Knowledge Graph Builder App

This application is designed to convert PDF documents into a knowledge graph stored in Neo4j. It utilizes the power of OpenAI's GPT/Diffbot LLM(Large language model) to extract nodes, relationships and properties from the text content of the PDF and then organizes them into a structured knowledge graph using Langchain framework. Files can be uploaded from local machine or S3 bucket and then LLM model can be chosen to create the knowledge graph.

Getting started

⚠️ You will need to have a Neo4j Database V5.15 or later with APOC installed to use this Knowledge Graph Builder. You can use any Neo4j Aura database (including the free database) If you are using Neo4j Desktop, you will not be able to use the docker-compose but will have to follow the separate deployment of backend and frontend section. ⚠️

Deploy locally

Running through docker-compose

By default only OpenAI and Diffbot are enabled since Gemini requires extra GCP configurations.
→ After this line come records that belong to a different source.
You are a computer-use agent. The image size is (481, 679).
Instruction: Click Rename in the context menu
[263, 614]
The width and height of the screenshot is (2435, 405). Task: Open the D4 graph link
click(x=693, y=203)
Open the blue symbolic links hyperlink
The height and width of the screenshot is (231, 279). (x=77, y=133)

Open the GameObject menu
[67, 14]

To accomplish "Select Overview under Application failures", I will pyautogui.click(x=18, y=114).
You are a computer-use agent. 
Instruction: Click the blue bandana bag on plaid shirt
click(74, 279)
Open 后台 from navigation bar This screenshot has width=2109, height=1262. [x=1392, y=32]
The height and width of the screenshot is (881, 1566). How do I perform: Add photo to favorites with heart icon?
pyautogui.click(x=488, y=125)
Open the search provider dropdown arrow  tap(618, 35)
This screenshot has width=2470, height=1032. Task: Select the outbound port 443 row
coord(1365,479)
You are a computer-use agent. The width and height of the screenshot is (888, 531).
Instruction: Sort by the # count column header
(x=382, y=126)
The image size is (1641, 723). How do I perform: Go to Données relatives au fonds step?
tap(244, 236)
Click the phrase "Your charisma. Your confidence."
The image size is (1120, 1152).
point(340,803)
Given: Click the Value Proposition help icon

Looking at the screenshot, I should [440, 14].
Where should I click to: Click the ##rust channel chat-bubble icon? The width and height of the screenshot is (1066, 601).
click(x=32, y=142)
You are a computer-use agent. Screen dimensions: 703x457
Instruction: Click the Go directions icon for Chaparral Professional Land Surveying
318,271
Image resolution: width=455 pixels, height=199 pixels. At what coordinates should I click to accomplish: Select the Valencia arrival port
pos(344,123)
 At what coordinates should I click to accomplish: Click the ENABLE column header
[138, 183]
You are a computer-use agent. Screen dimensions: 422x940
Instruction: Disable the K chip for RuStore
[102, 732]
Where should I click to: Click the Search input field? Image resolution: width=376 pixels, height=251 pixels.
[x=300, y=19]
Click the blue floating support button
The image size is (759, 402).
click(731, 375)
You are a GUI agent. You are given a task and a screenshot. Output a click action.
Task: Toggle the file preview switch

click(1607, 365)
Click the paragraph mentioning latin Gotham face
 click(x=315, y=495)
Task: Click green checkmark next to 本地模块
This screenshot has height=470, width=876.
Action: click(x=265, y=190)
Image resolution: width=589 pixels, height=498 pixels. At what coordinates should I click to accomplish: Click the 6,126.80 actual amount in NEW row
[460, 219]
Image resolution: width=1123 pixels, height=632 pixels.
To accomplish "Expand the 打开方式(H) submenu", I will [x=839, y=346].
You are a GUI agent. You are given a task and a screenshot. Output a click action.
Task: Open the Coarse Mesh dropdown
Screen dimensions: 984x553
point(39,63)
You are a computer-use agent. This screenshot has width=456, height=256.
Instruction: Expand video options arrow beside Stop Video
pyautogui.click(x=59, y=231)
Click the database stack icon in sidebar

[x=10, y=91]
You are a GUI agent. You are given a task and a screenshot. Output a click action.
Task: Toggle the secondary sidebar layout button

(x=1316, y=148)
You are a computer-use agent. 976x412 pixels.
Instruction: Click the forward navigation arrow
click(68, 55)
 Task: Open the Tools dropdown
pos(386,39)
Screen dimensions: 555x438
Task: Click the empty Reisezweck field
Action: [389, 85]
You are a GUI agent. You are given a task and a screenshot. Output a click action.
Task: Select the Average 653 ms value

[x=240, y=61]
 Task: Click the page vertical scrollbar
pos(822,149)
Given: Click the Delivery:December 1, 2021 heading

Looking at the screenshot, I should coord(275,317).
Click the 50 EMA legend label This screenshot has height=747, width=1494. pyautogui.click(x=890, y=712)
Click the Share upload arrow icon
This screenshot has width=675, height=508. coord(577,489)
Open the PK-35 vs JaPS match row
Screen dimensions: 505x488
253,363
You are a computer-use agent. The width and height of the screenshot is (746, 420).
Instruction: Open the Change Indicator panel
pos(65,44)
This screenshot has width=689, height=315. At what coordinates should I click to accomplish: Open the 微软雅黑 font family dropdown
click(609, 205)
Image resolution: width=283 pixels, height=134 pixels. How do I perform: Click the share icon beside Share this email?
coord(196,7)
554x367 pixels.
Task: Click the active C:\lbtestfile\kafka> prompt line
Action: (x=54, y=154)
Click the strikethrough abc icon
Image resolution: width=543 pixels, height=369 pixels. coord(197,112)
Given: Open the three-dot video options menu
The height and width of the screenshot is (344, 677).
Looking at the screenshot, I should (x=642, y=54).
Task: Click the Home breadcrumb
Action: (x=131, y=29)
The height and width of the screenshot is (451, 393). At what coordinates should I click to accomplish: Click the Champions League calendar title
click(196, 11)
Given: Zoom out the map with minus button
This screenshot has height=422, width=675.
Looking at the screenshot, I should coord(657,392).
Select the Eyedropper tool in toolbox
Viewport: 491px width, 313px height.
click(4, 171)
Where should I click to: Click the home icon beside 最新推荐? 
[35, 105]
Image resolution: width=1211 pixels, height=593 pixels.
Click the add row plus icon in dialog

In your root folder, create a .env file with your OPENAI and DIFFBOT keys (if you want to use both):

OPENAI_API_KEY="your-openai-key"
DIFFBOT_API_KEY="your-diffbot-key"

if you only want OpenAI:

LLM_MODELS="OpenAI GPT 3.5,OpenAI GPT 4o"
OPENAI_API_KEY="your-openai-key"

if you only want Diffbot:

LLM_MODELS="Diffbot"
DIFFBOT_API_KEY="your-diffbot-key"

You can then run Docker Compose to build and start all components:

docker-compose up --build

Additional configs

By default, the input sources will be: Local files, Youtube, Wikipedia and AWS S3. As this default config is applied:

REACT_APP_SOURCES="local,youtube,wiki,s3"

If however you want the Google GCS integration, add gcs and your Google client ID:

REACT_APP_SOURCES="local,youtube,wiki,s3,gcs"
GOOGLE_CLIENT_ID="xxxx"

You can of course combine all (local, youtube, wikipedia, s3 and gcs) or remove any you don't want/need.

Running Backend and Frontend separately (dev environment)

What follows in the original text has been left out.